Credit Direct Moves to Tackle SMEs Cash flow Mgt Challenge
Nume Ekeghe
Credit Direct has launched Money Talks, a financial literacy series aimed at tackling what it describes as a critical but often overlooked driver of small and medium enterprises (SMEs) failure in Africa—poor cash flow management.
The initiative, unveiled during Financial Literacy Month, signals a shift in emphasis from access to capital to the more fundamental issue of how businesses manage liquidity. It comes at a time when many Nigerian SMEs, despite strong demand in some sectors, continue to struggle under the weight of rising input costs, currency volatility and tightening consumer spending.
The session featured Chief Executive Officer(CEO) of So Fresh, Olagoke Balogun, who drew on his experience scaling one of Nigeria’s fastest-growing consumer food brands to walk attendees through how money actually moves through a business and why getting it wrong is often what separates companies that grow from those that quietly shut down.

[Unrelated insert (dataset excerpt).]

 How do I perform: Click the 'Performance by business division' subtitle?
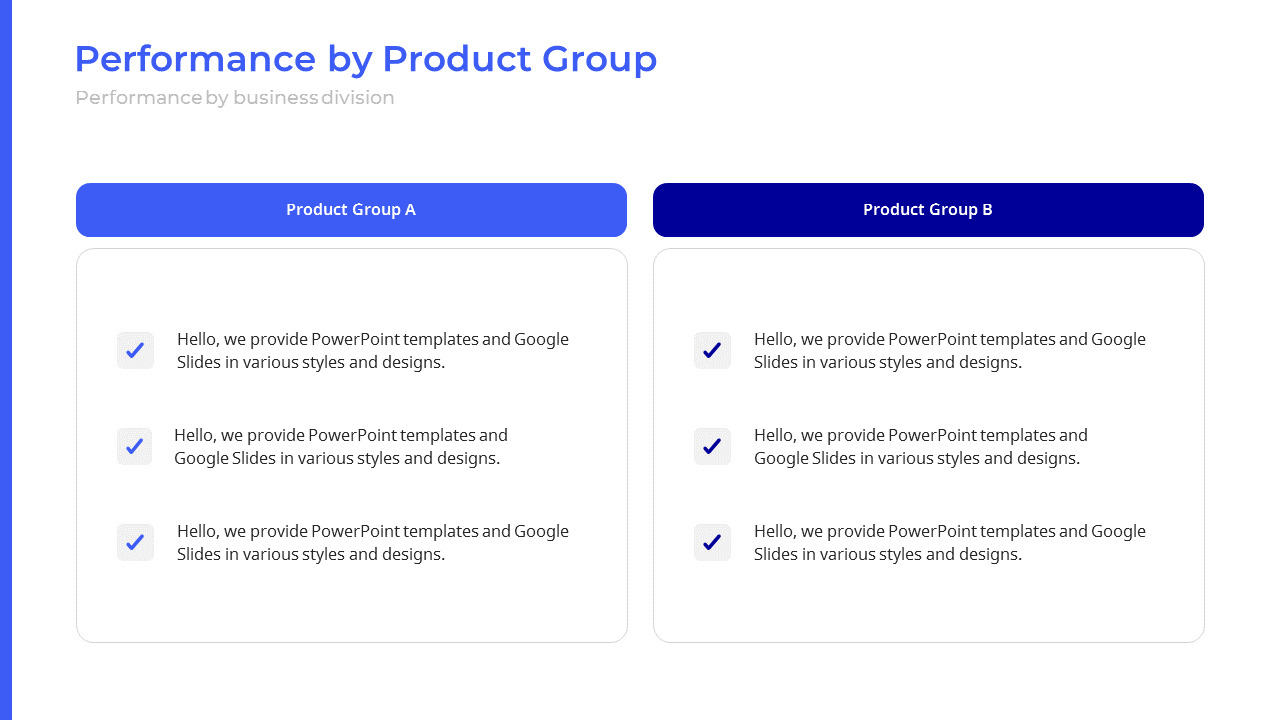tap(235, 98)
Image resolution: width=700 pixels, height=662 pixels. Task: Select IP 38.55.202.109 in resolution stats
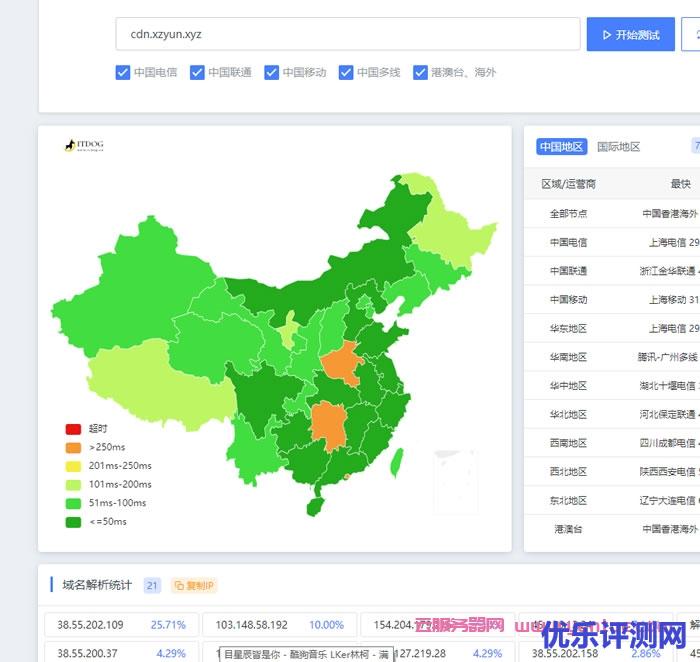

Nigeria’s SME sector is the backbone of the national economy. According to the National Bureau of Statistics (NBS), small and medium-sized businesses account for 96 per cent of all enterprises in the country and contribute approximately 48 per cent of Gross Domestic Product
(GDP).
Yet the Small and Medium Enterprises Development Agency of Nigeria (SMEDAN) reports that the majority of Nigerian SMEs fail within their first five years of operation, with early-stage financial mismanagement consistently cited as a key contributing factor.

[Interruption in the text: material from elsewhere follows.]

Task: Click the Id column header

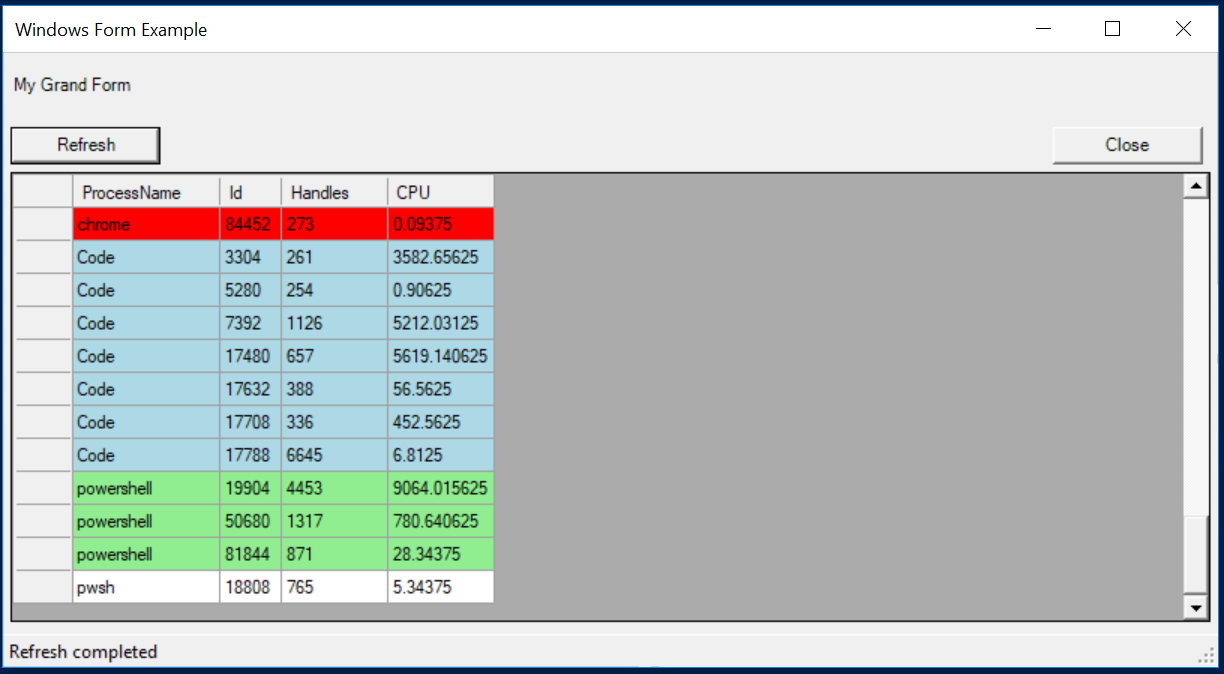Action: (x=250, y=192)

At the centre of that mismanagement is a deceptively simple confusion: the difference between profit and cash. Balogun addressed this directly, drawing from his own experience building So Fresh into one of Nigeria’s most recognised consumer brands.

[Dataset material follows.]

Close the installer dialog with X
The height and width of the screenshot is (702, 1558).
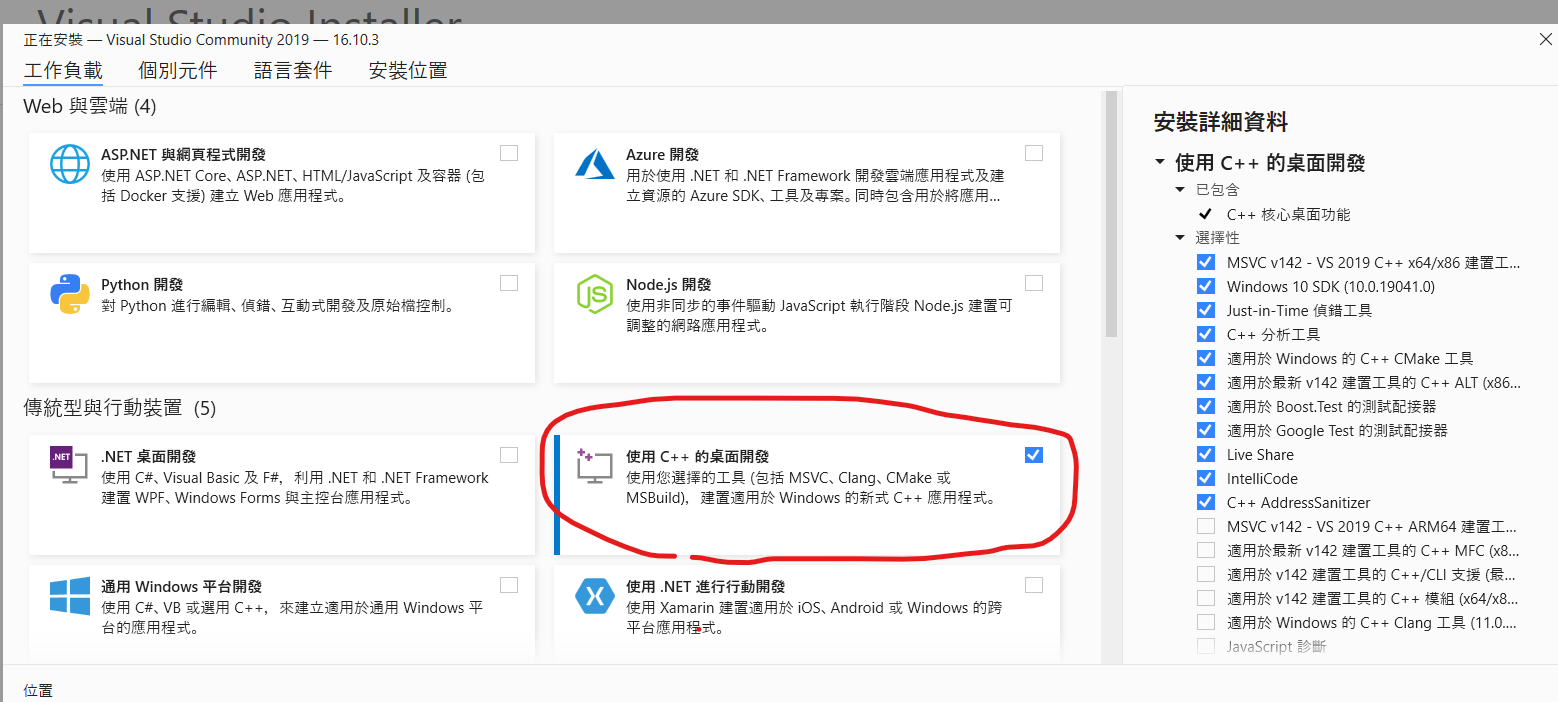pyautogui.click(x=1545, y=39)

“The number one reason businesses die, big and small, is lack of money. When cash finishes in a business, the business dies,” he said.
“You have only four ways that money comes into your business. But you have a thousand ways money flies out of your business every single day. That is why the topic of cash flow is a very vital one.”
For business owners without formal financial training, this distinction often goes unexamined until the damage is already done.
The session is consistent with Credit Direct’s broader view that financial inclusion cannot be measured by credit access alone. For embedded finance to deliver lasting value, the people using it need the financial knowledge to make it work for them. Attendees left with a practical cash flow guide and 30-day cash flow planner produced by Credit Direct, designed to help business owners apply the session’s lessons immediately.
The event also comes ahead of the launch of Credit Direct Business, a platform that allows businesses to access the loans they need to scale and also earn interest on their idle cash.
Credit Direct is a leading financial services provider offering accessible, flexible credit solutions to individuals and businesses, helping them meet immediate financial needs and achieve their personal and business goals.